[EXCERPT]

-=-=-=-=-

Overuse Of Painkillers Increase Obesity Risk By 95%
People who take painkillers other than heart disease, diabetes and stroke medication increase their risk of obesity by 95%.
Beware! Excessive consumption of painkillers can increase obesity risk by 95%
- Overuse of painkillers regularly can spike obesity risk by 95%
- Opioids act on your body like a sedative
- Opioids worsen snoring, untreated sleep apnea
Researchers from the Newcastle University in UK found that excess use of over-the-counter painkillers on a regular basis can increase obesity risk by 95%. This study is the largest of its kind and explains that people who take painkillers other than heart disease, diabetes and stroke medication increase their risk of obesity by 95%.
Results of the study revealed that people who take opiates along with cardio-metabolic medicines were 95% times more likely to be obese, 82% more likely to have a high waist circumference and 63% more likely to deal with hypertension as compared to people who were only taking cardio-metabolic medicines.
"We already know that opiates are dependency-forming but this study also found patients taking opiates have the worst health. Obesity rates are much higher and the patients reported sleeping poorly," said lead author and research associate Sophie Cassidy, at the Newcastle University.
Opioids act on your body like a sedative. It makes you less active and also alters your taste perceptions by increasing your cravings for sweet and sugary food. Not only this, opioids interfere with other aspects like worsening snoring, untreated sleep apnea and nocturnal hypertension. Researchers recommended that these painkiller medications be taken for a short period of time to reduce the health risks associated with it.
"These results add further weight to calls for these chronic pain medications to be prescribed for shorter periods," Cassidy added.
For this study, they assessed the correlation between metabolic and cardiovascular diseases in over 133000 people from UK. Their BMI, waist circumference and BP was compared between those who took painkillers for chronic, non-cancer and cardio metabolic drugs and those who took only cardio-metabolic medication.
Opioids are known as the most dangerous drugs due to the fact that they can be addictive which can further lead to abuse. Patients may get so addicted to these medicines that they may require continuous and frequent use of these drugs to feel normal and avoid withdrawal symptoms. 24 million opiates prescriptions were issued in the US in 2016, which is double the number of prescription in 2006.To make it worse, 11000 patients were hospitalized two years ago due to overdose of these medicines.
The findings were published in PLOS ONE.

-=-=-=-=-

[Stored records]
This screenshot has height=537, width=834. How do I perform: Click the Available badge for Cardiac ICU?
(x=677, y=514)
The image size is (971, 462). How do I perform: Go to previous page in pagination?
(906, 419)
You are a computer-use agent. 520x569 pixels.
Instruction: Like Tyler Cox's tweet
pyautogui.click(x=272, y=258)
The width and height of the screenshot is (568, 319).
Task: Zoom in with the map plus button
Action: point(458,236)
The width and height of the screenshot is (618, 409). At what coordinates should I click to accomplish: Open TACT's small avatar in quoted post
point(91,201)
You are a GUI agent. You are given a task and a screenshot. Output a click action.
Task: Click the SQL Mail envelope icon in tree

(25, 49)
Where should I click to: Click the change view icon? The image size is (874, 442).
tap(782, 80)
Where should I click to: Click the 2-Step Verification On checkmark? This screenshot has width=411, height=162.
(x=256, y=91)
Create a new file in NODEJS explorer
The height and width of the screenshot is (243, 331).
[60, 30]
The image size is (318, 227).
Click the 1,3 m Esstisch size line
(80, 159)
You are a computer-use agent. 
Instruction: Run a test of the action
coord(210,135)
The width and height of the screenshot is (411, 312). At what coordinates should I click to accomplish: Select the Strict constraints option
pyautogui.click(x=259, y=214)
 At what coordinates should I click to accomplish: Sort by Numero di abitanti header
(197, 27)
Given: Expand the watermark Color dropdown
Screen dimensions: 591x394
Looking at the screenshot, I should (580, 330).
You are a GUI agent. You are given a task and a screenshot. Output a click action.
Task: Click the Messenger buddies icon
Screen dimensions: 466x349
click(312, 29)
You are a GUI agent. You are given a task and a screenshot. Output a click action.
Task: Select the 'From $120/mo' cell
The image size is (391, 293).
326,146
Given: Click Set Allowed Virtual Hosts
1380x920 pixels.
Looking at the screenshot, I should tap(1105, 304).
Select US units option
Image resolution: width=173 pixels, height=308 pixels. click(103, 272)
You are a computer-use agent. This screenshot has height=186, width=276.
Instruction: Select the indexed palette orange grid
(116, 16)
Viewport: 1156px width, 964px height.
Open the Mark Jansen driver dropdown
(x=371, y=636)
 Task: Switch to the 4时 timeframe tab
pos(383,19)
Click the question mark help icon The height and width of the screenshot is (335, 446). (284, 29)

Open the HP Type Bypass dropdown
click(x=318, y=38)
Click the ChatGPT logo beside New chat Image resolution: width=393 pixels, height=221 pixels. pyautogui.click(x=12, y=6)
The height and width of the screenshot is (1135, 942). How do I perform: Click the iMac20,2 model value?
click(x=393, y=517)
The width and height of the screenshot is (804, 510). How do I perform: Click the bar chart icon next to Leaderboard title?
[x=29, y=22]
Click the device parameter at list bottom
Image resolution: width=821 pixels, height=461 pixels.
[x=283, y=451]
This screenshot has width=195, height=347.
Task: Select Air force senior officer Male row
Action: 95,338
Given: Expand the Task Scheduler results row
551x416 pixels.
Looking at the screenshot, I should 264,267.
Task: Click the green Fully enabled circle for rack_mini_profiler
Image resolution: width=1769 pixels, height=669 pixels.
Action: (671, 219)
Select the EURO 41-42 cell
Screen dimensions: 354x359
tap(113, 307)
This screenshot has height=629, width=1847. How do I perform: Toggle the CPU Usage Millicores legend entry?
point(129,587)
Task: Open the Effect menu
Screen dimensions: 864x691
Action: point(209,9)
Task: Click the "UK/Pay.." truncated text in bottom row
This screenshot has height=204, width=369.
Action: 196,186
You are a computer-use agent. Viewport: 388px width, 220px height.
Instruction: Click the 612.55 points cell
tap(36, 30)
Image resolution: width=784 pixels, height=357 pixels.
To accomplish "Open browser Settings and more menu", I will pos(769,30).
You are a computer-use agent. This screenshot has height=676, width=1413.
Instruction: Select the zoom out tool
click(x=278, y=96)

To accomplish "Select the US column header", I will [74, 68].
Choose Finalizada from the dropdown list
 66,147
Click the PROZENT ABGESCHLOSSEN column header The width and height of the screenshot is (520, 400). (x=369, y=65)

-=-=-=-=-

[WHAT NEEDS TO BE DONE]
Could you give the painkiller article again from "Beware! Excessive consumption" down to "taking cardio-metabolic medicines.", swapping "sedative" for "tranquilizer"?

[COMPLETED TASK]
Beware! Excessive consumption of painkillers can increase obesity risk by 95%
- Overuse of painkillers regularly can spike obesity risk by 95%
- Opioids act on your body like a tranquilizer
- Opioids worsen snoring, untreated sleep apnea
Researchers from the Newcastle University in UK found that excess use of over-the-counter painkillers on a regular basis can increase obesity risk by 95%. This study is the largest of its kind and explains that people who take painkillers other than heart disease, diabetes and stroke medication increase their risk of obesity by 95%.
Results of the study revealed that people who take opiates along with cardio-metabolic medicines were 95% times more likely to be obese, 82% more likely to have a high waist circumference and 63% more likely to deal with hypertension as compared to people who were only taking cardio-metabolic medicines.